Dem Fall lag folgender Sachverhalt zugrunde: Im März 1954 traten die Schlachtergesellen des Kieler Schlachthofes in den Streik, um somit Lohnerhöhungen zu erreichen. Der Streik wurde zwei Tage nach der Arbeitsniederlegung von einer Gewerkschaft genehmigt, von ihr weitergeführt und schließlich zu Ende gebracht. Einer der Schlachtergesellen wurde dennoch von seinem Arbeitgeber mit Hinweis auf die beharrliche Arbeitsverweigerung fristlos gekündigt. Gegen diese Kündigung erhob der Schlachtergeselle Klage. Während das Arbeitsgericht der Klage noch stattgab, wies sie das Landesarbeitsgericht Kiel ab. Dagegen richtete sich die Revision des gekündigten Schlachtergesellen.
Unwirksame fristlose Kündigung aufgrund Vorliegens eines legitimen Streiks
Das Bundesarbeitsgericht entschied zu Gunsten des Schlachtergesellen und hob daher die Entscheidung des Landesarbeitsgerichts auf. Die Arbeitsniederlegung sei als legitimer von einer Gewerkschaft geführter Streik anzusehen, so dass der Arbeitgeber das Arbeitsverhältnis mit den Streikenden nicht im Wege der Einzelmaßnahme fristloser Kündigungen habe lösen dürfen.
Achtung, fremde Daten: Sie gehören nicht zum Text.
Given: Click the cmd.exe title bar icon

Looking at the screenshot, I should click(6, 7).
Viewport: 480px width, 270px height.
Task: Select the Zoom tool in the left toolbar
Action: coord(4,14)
Übernahme des wilden Streiks durch Gewerkschaft begründet dessen Legitimität
Der Streik sei zwar zunächst ohne Mitwirkung der Gewerkschaft ausgebrochen und erst zwei Tage nach der Arbeitsniederlegung von ihr genehmigt und weitergeführt worden, so das Bundesarbeitsgericht. Jedoch müsse es der Gewerkschaft möglich bleiben, einen ohne ihre Mitwirkung entstandenen Streik zu ihrem eigenen zu machen, ihn unter ihre Kontrolle zu bringen und durch eine kollektive Vereinbarung zu beenden. Soweit der Streik sozialadäquat sei, werde er durch die Übernahme der Gewerkschaft zu einem legitimen gewerkschaftlichen Streik. Als sozialadäquat sei ein Streik zu werten, wenn er nicht gegen tarifliche Verpflichtungen verstoße und nicht eine unerlaubte Handlung nach den §§ 823 ff. BGB darstelle.